По убеждению Ядринцева, в результате колонизации Сибири сложился новый социокультурный мир, который был свободен, не замкнут в себе, который постоянно принимал поток переселенцев и ссыльных, во многом изменяющих нравы. Сибирь теперь рассматривается публицистом как важное географическое, натуралистически-антропологическое пространство России, то конкретное место, где явлена самостоятельная сфера человеческого бытия, сложная, противоречивая и настоятельно требующая глубокого осмысления. С точки зрения фронтирной ситуации она все больше приобретала черты подвижной зоны закрепления и освоения, зоны, которая не столько разделяла, сколько сближала внутреннее и внешнее пространство.

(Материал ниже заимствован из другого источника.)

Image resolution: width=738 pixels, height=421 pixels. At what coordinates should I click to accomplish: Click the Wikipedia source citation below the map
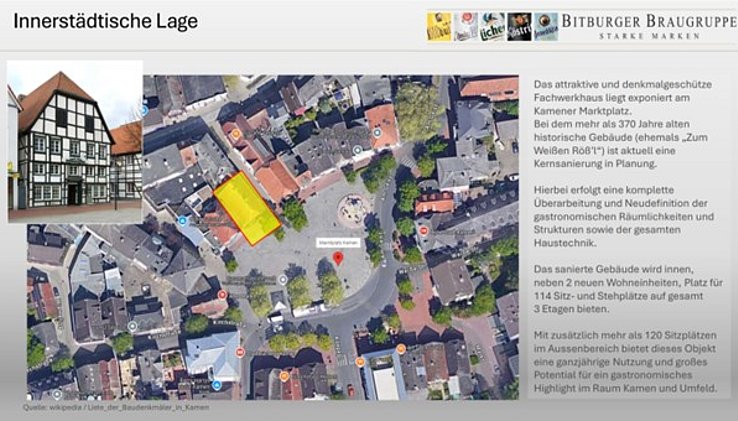coord(116,408)
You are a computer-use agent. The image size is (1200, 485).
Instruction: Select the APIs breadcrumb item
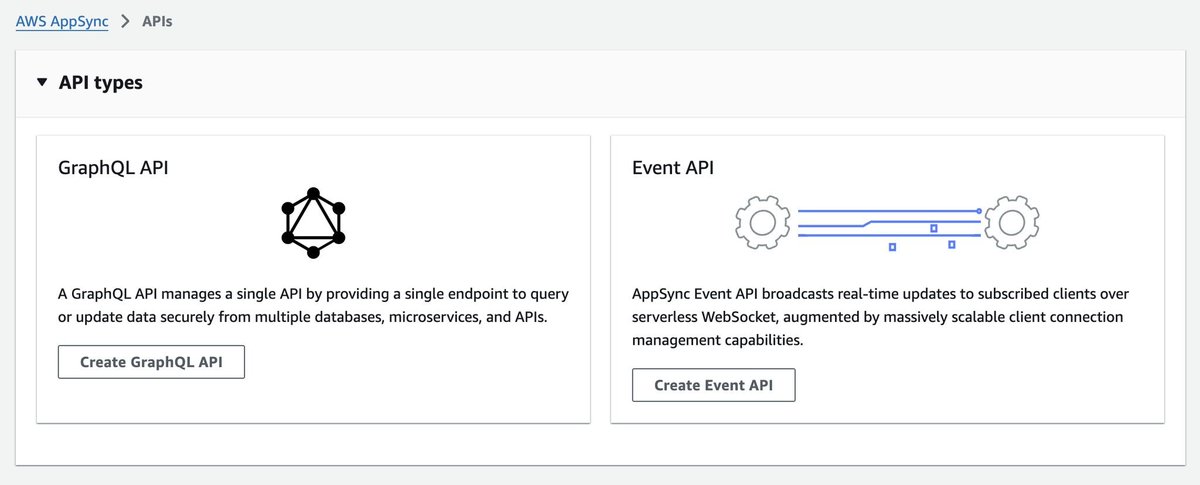point(157,20)
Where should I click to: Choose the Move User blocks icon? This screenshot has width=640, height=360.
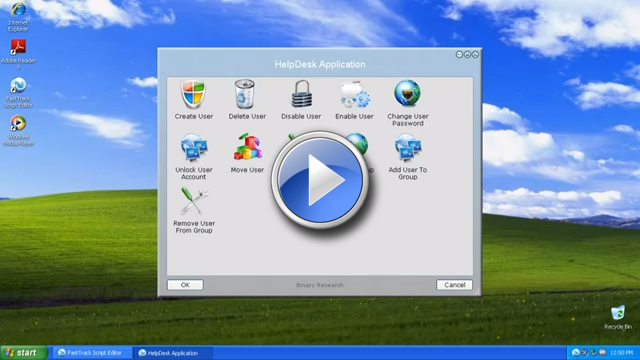247,147
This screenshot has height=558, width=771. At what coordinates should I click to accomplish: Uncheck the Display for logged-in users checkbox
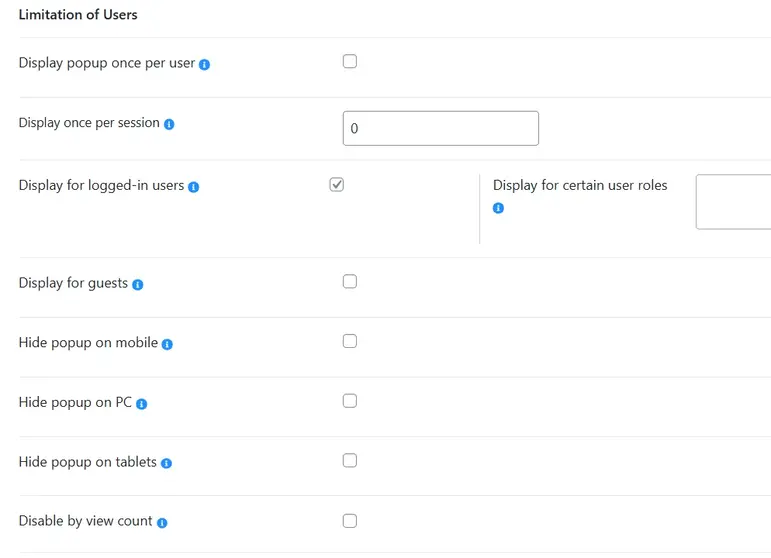coord(337,184)
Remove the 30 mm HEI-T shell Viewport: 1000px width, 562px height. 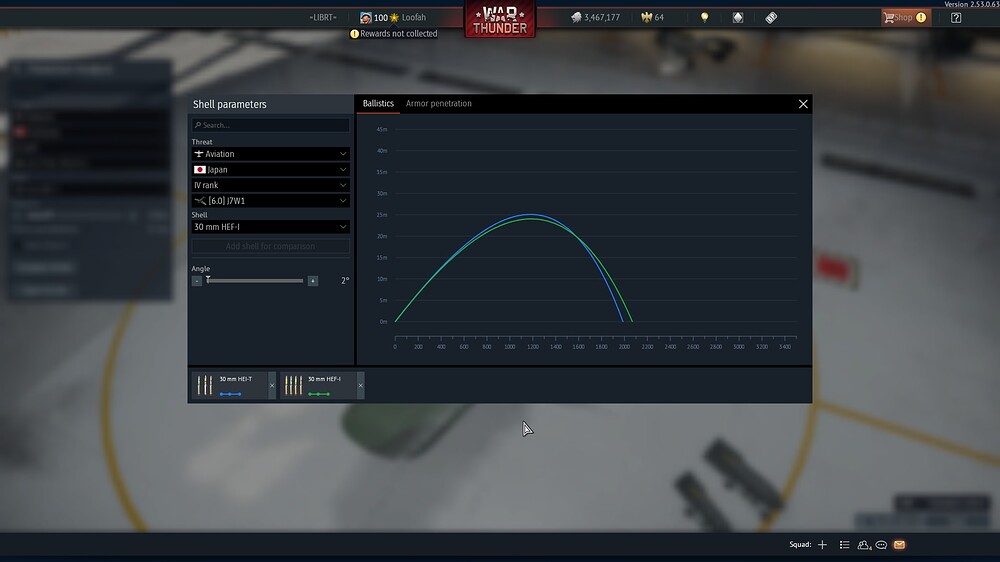click(272, 385)
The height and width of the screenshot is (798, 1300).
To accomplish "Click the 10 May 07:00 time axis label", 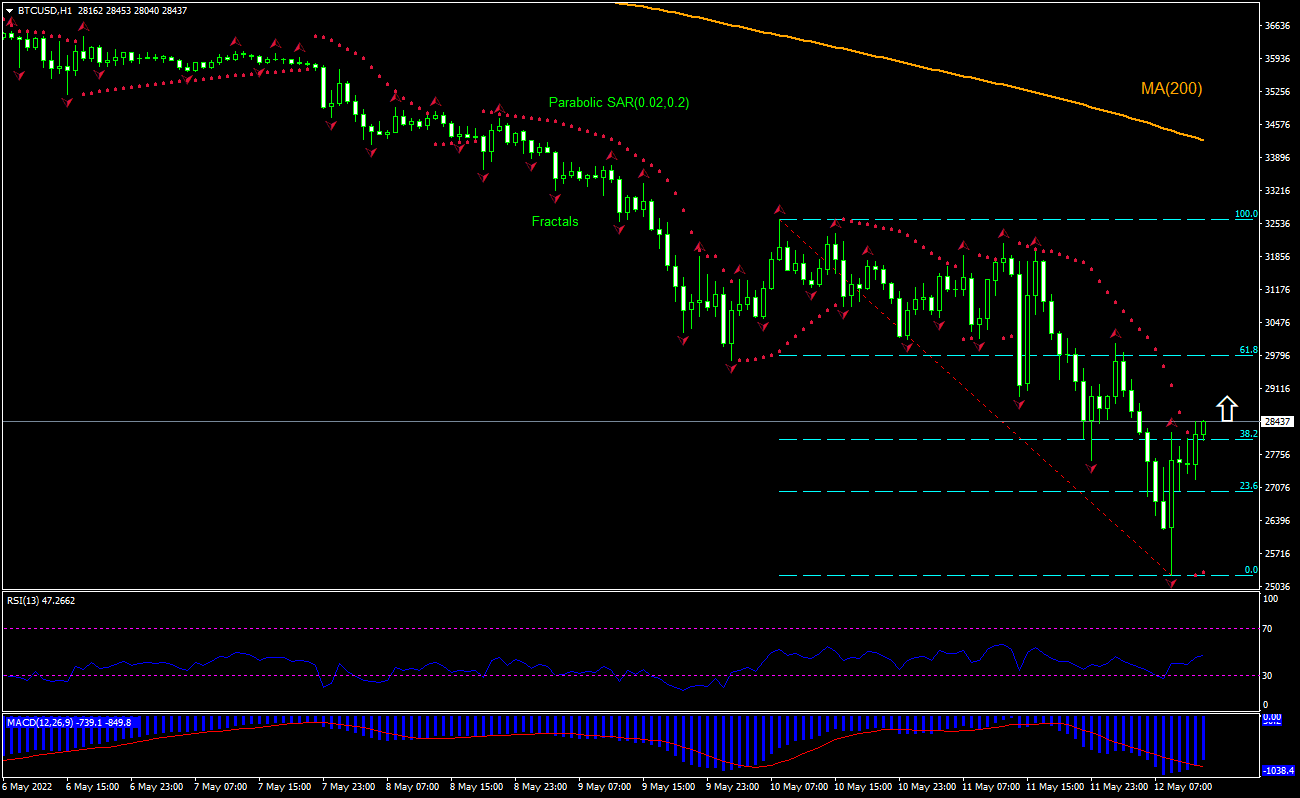I will click(x=796, y=787).
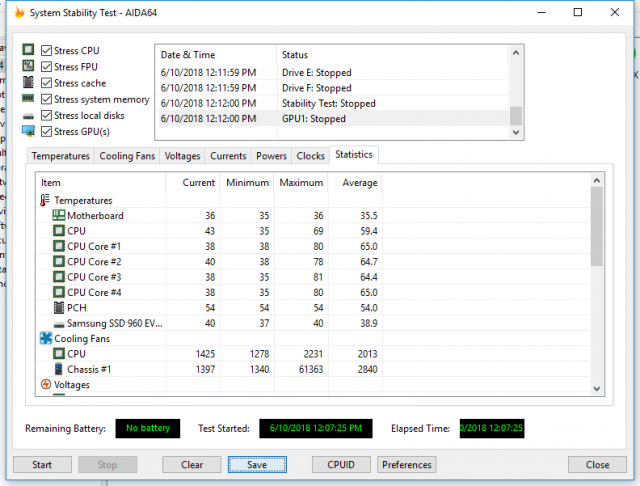Click the Preferences button
Screen dimensions: 640x486
click(x=407, y=465)
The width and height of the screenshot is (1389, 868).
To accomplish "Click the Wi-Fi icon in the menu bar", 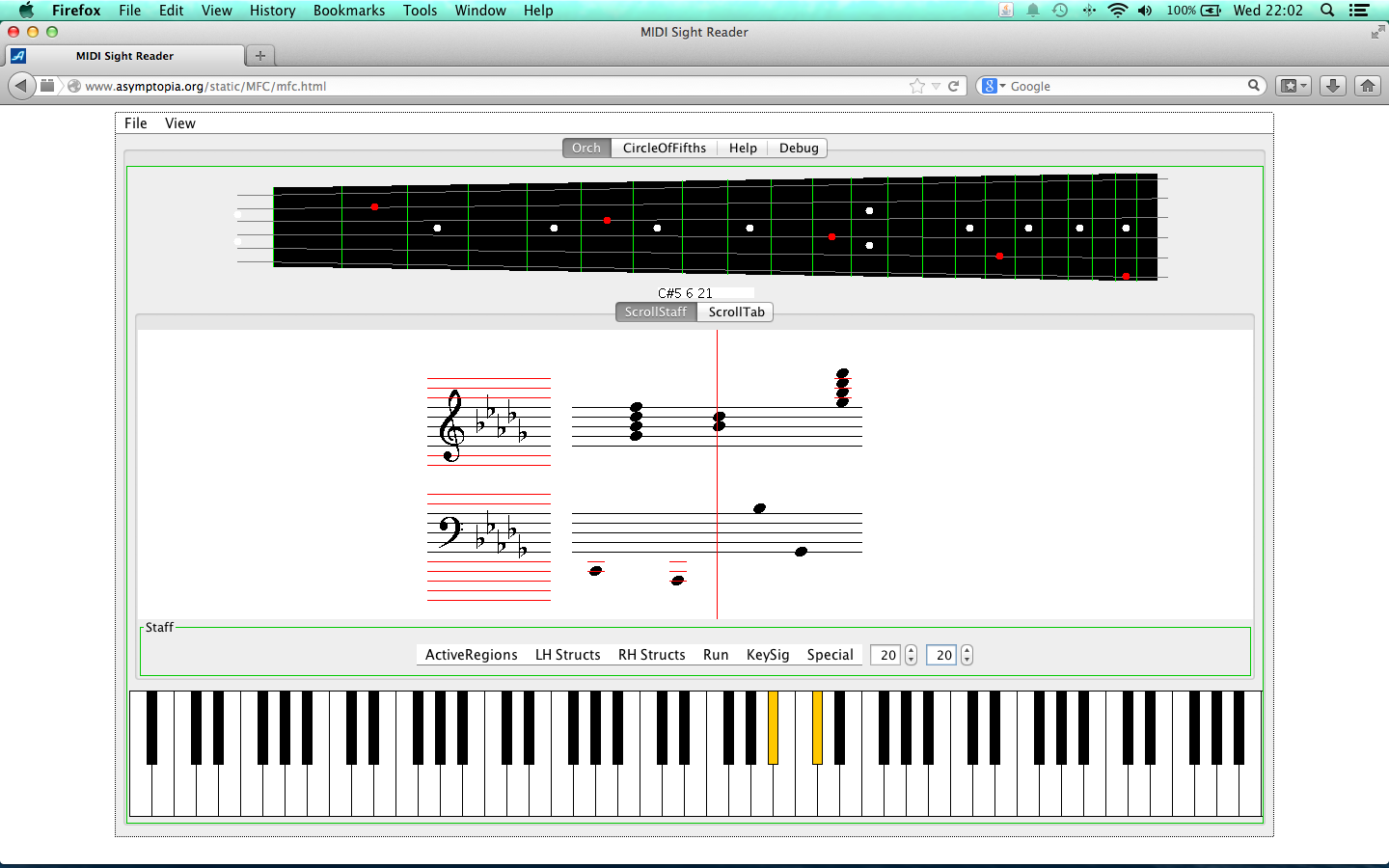I will pos(1118,11).
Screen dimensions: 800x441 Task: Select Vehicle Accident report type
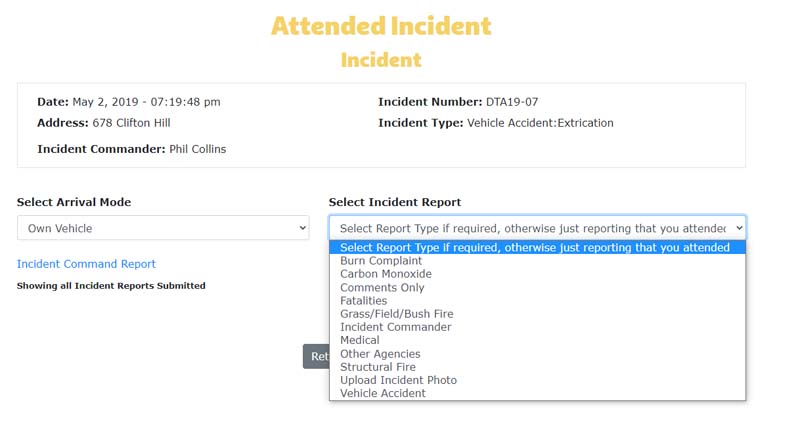tap(382, 394)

Г.Н. Потанин к этому времени практически отходит от общественно-публицистической деятельности, полностью посвящая себя науке. Его все больше влечет Восток, и это не случайно. К последней трети XIX в. просвещенное человечество и наука уже переболели европоцентризмом и обнаружили свой пристальный интерес к Востоку. Потанин в этом – один из первых. Он понимает, что Восток не просто интересен, он помогает Европе понять самое себя161. В науке начинается тщательная ревизия культурного наследия: выясняется родословная европейских культур, ученые ищут их истоки, прародину, устанавливают, что в былые времена Восток и Запад тесно взаимодействовали, поэтому не случайно появление в науке различных гипотез, наводящих мосты между Востоком и Западом. В связи с этим Потанин начинает работу над капитальным трудом «Восточные мотивы в средневековом европейском эпосе», который был издан в 1899 году.

В своих знаменитых экспедициях, предпринятых под руководством Русского Географического общества, исследователь собирает не только конкретный этнографический материал, но и обращается к фольклору, монгольско-тюрским преданиям. Важная качественная эволюция происходит и в творческих поисках Потанина. Источником многих сюжетов европейского эпоса он теперь предлагает считать не «высокие» письменные культуры, а степные предания народов Центральной Азии. Вслед за Веселовским исследователь решает вопрос о «бродячих сюжетах». В своих поисках и обозначении общего сюжета о Боге-отце и Боге-сыне (Ерке) на основе фольклорных буддийских источников Потанин выходит уже к христианским откровениям.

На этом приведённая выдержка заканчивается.